▶ _Document extract_:
School of Computer Science THE UNIVERSITY OF BIRMINGHAM Ghost Machine
Abstract for invited talk at
Computers and Minds Workshop
The Institute for Advanced Studies in the Humanities (IASH)
Edinburgh, Friday, 21 November 2014
(Detailed Programme)

Disembodied Motionless Intelligence

Why offline intelligence is as important as online intelligence for many animals
and future robots.

(DRAFT: Liable to change)

Aaron Sloman
School of Computer Science, University of Birmingham.

(Philosopher in a Computer Science department)

Installed: 5 Oct 2014
Last updated: 1 Nov 2014; 20 Nov 2014; 6 Dec 2014; 15 Dec 2014


This is about AI as science (explanation and modelling), not engineering. In the early days of AI several eminent researchers grossly underestimated the difficulties of the tasks, and their failed predictions about timescales were erroneously interpreted as failures of AI, and computational theories of mind.

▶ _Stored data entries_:
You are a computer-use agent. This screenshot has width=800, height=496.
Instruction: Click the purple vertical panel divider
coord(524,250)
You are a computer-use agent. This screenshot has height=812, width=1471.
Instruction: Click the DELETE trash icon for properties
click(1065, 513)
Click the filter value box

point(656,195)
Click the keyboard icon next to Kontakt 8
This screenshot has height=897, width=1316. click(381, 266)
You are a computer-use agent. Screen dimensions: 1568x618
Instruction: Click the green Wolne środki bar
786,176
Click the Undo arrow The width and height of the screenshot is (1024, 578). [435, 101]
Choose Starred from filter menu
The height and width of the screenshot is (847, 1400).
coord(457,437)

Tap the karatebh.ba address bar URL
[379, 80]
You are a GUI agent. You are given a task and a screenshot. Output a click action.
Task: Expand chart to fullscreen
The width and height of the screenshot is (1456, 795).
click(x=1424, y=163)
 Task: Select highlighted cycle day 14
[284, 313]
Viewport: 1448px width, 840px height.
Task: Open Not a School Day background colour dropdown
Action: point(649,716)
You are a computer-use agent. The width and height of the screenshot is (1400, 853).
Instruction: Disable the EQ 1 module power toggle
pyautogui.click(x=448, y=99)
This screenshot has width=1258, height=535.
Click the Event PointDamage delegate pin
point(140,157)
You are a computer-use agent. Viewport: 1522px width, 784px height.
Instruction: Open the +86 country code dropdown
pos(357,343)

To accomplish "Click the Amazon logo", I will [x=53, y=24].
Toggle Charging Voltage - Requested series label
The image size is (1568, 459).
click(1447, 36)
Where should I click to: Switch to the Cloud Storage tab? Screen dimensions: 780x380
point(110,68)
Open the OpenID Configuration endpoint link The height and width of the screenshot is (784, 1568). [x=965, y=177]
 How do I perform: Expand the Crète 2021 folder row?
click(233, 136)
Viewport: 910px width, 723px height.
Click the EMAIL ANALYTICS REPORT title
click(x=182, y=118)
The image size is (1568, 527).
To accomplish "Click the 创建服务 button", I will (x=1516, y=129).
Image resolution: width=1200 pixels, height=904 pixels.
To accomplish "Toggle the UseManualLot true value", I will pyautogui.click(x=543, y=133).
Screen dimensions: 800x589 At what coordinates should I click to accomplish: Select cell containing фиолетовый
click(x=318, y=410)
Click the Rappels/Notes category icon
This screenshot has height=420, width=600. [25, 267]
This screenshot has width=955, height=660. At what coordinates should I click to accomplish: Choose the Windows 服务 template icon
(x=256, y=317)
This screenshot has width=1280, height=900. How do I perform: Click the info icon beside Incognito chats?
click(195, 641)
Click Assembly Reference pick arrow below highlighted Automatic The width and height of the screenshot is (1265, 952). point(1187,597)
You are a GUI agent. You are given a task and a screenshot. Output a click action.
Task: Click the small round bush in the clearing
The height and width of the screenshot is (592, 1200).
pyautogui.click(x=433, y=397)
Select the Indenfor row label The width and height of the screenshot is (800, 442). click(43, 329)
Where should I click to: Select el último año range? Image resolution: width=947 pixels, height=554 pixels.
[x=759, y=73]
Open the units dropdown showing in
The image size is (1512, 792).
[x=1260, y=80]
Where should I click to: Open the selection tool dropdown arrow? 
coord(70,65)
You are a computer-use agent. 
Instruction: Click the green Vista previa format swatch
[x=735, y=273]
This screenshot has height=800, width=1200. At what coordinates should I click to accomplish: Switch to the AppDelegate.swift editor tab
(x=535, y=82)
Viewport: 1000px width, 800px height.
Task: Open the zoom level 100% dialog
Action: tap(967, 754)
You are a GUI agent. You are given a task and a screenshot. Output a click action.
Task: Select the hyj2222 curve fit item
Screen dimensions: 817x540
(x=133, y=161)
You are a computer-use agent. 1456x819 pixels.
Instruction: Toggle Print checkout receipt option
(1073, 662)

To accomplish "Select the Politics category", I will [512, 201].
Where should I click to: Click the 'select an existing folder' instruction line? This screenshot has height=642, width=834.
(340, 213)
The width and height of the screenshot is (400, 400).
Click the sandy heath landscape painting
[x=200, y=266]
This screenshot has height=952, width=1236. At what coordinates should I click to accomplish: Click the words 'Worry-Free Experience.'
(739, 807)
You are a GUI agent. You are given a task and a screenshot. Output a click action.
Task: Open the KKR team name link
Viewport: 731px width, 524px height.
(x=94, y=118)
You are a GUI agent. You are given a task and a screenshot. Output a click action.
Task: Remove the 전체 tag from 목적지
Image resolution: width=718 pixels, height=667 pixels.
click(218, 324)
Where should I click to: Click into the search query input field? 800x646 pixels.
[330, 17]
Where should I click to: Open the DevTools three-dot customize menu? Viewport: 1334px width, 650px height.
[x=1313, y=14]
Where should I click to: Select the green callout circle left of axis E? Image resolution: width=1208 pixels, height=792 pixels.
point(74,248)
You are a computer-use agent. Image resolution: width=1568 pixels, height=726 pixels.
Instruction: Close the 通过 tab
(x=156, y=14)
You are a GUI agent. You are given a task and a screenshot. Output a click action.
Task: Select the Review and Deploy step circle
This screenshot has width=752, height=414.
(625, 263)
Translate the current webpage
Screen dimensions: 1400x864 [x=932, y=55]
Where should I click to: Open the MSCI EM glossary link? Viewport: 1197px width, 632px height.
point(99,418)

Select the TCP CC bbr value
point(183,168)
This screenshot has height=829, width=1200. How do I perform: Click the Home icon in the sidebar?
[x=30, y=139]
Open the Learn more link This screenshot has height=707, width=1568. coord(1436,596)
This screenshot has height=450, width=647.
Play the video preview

▶ _Goals_:
[a] In the stored data entries, starting with the line containing "You are a computer-use agent. 1456x819" and going on through the end of the entries, substitute "Display" for every "Viewport" and give those lines again with all else unchanged.
[b] Resume the talk abstract on disembodied motionless intelligence from where it stops.

▶ _Exercise responses_:
[a]
You are a computer-use agent. 1456x819 pixels.
Instruction: Toggle Print checkout receipt option
(1073, 662)

To accomplish "Select the Politics category", I will [512, 201].
Where should I click to: Click the 'select an existing folder' instruction line? This screenshot has height=642, width=834.
(340, 213)
The width and height of the screenshot is (400, 400).
Click the sandy heath landscape painting
[x=200, y=266]
This screenshot has height=952, width=1236. At what coordinates should I click to accomplish: Click the words 'Worry-Free Experience.'
(739, 807)
You are a GUI agent. You are given a task and a screenshot. Output a click action.
Task: Open the KKR team name link
Display: 731px width, 524px height.
(x=94, y=118)
You are a GUI agent. You are given a task and a screenshot. Output a click action.
Task: Remove the 전체 tag from 목적지
Image resolution: width=718 pixels, height=667 pixels.
click(218, 324)
Where should I click to: Click into the search query input field? 800x646 pixels.
[330, 17]
Where should I click to: Open the DevTools three-dot customize menu? Display: 1334px width, 650px height.
[x=1313, y=14]
Where should I click to: Select the green callout circle left of axis E? Image resolution: width=1208 pixels, height=792 pixels.
point(74,248)
You are a computer-use agent. Image resolution: width=1568 pixels, height=726 pixels.
Instruction: Close the 通过 tab
(x=156, y=14)
You are a GUI agent. You are given a task and a screenshot. Output a click action.
Task: Select the Review and Deploy step circle
This screenshot has width=752, height=414.
(625, 263)
Translate the current webpage
Screen dimensions: 1400x864 [x=932, y=55]
Where should I click to: Open the MSCI EM glossary link? Display: 1197px width, 632px height.
point(99,418)

Select the TCP CC bbr value
point(183,168)
This screenshot has height=829, width=1200. How do I perform: Click the Home icon in the sidebar?
[x=30, y=139]
Open the Learn more link This screenshot has height=707, width=1568. coord(1436,596)
This screenshot has height=450, width=647.
Play the video preview

[b]
That provoked a stream of rival fashions claiming to have the answer, e.g. based on neural nets, evolutionary computation, "behaviour-based" design, subsumption architectures, embodiment, enactivism, situated cognition, morphological computation, dynamical systems, autopoesis, Bayesian learning, deep learning, use of "Big Data", (not all in that order), and probably others. Some of the ideas had already been thought of long before suitable computers were available and were discussed by Marvin Minsky in "Steps Toward Artificial Intelligence" in 1962 -- half a century ago.

All those fashions ignore complexities in what needs to be explained, so that each tries to explain too little -- focusing only on problems for which the fashion is suited. My presentation will identify a class of sub-problems involving "offline intelligence": uses of intelligence without performing any visible actions, though the long term consequences for future actions may be profound. Examples include making mathematical discoveries, such as the discoveries leading to Euclid's Elements, perhaps the most important book ever written. Others include wondering whether, wondering why, trying to remember, composing a poem, enjoying a poem, designing a building, debugging a design, trying to understand why someone is late, and many more.

There are also unconscious examples, such as deriving grammar based language understanding from pattern based language understanding, then extending the grammar-based version to handle exceptions: a difficult software engineering feat performed unconsciously by children.

I think there are many more, including toddler theorems discovered and used, without anyone noticing (though Piaget noticed some).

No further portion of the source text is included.